Comparison of meloxicam, tamsulosin and combination of both drugs with 16 Fr and 20 Fr catheter on trial without catheter successfulness in patients with benign prostatic hyperplasia
Background: Acute urinary retention, is one of the main complications of Benign Prostatic Hyperplasia (BPH) in elderly patients. Trial Without Catheter (TWOC) is a way to evaluate whether a patient can urinate spontaneously after an episode of urinary retention.
Objective: To prove that the combination of meloxicam 15 mg and tamsulosin 0.4 mg orally once daily for three weeks with 20 Fr catheter is more effective in the TWOC successfulness in BPH patients than meloxicam 15 mg or tamsulosin 0.4 mg alone with 16 Fr catheter.

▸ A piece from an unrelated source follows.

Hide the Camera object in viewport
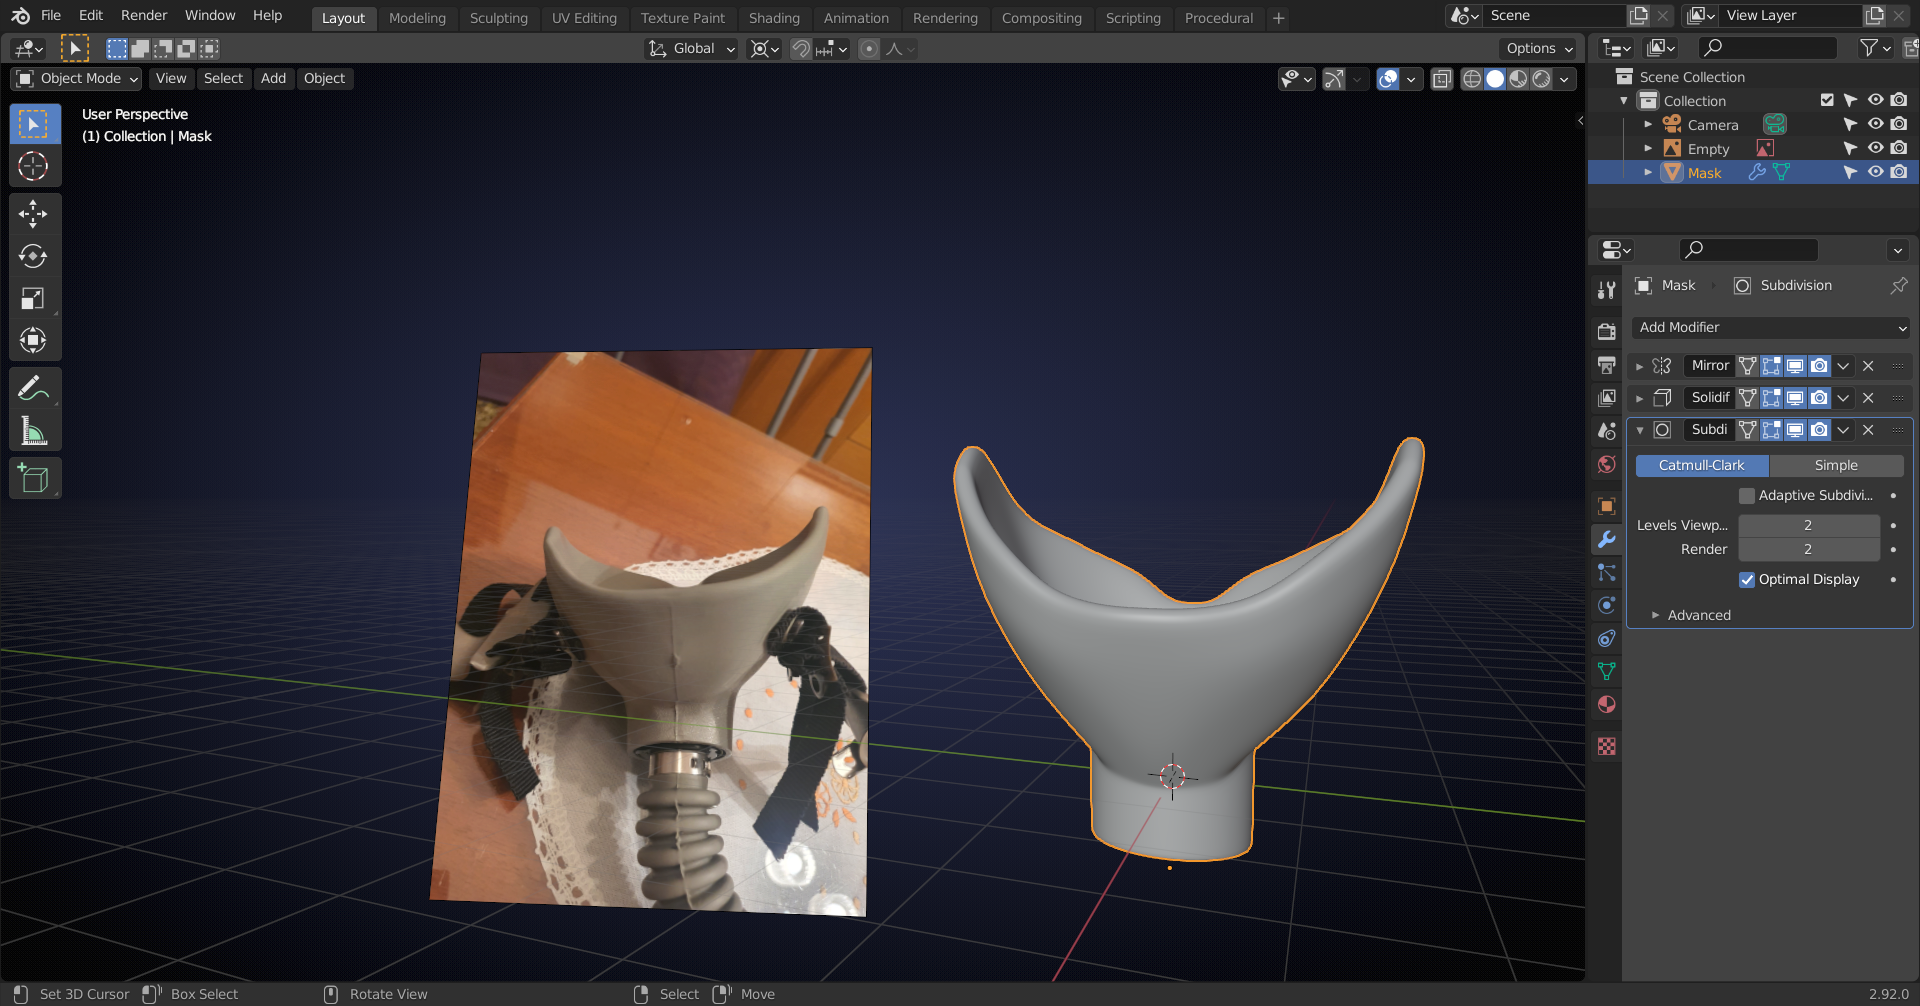The image size is (1920, 1006). [x=1875, y=124]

Methods: Patients BPH who had the first episode of urinary retention and fulfil the inclusion criteria were randomised. There were six treatment groups (n=6). The treatment group are meloxicam 15 mg + catheter 16 Fr (K1), combination of meloxicam 15 mg and tamsulosin 0.4 mg + catheter 16 Fr (K2), tamsulosin 0.4 mg + catheter 16 Fr (K3), meloxicam 15 mg + catheter 20 Fr (K4), combination of meloxicam 15 mg and tamsulosin 0.4 mg + catheter 20 Fr (K5), tamsulosin 0.4 mg + catheter 20 Fr (K6). For each group, drugs were given orally once daily for seven days. Efficacy of TWOC was assessed by the ability of spontaneous urinary after the first 24 hour post urethral catheter treatment, with Q-max result on uroflowmetry = 5 cc/sec and PVR = 100 cc.
Result: All subjects from K1 and K4 experience a recurrent episode of urinary retention (100%), 83.3% in K3 and 66.7% in K6. In the combination group, K2 had 50% incidence of repeat urinary retention, while K5 had16.7%. From the whole group, a statistically significant difference with p <0.05 only can be found in K1 and K5 (p = 0.02).
Conclusion: The combination of meloxicam 15 mg and tamsulosin 0.4 mg + 20 Fr catheter had a better effect in TWOC efficacy compared with the meloxicam 15 mg + catheter 16 Fr group.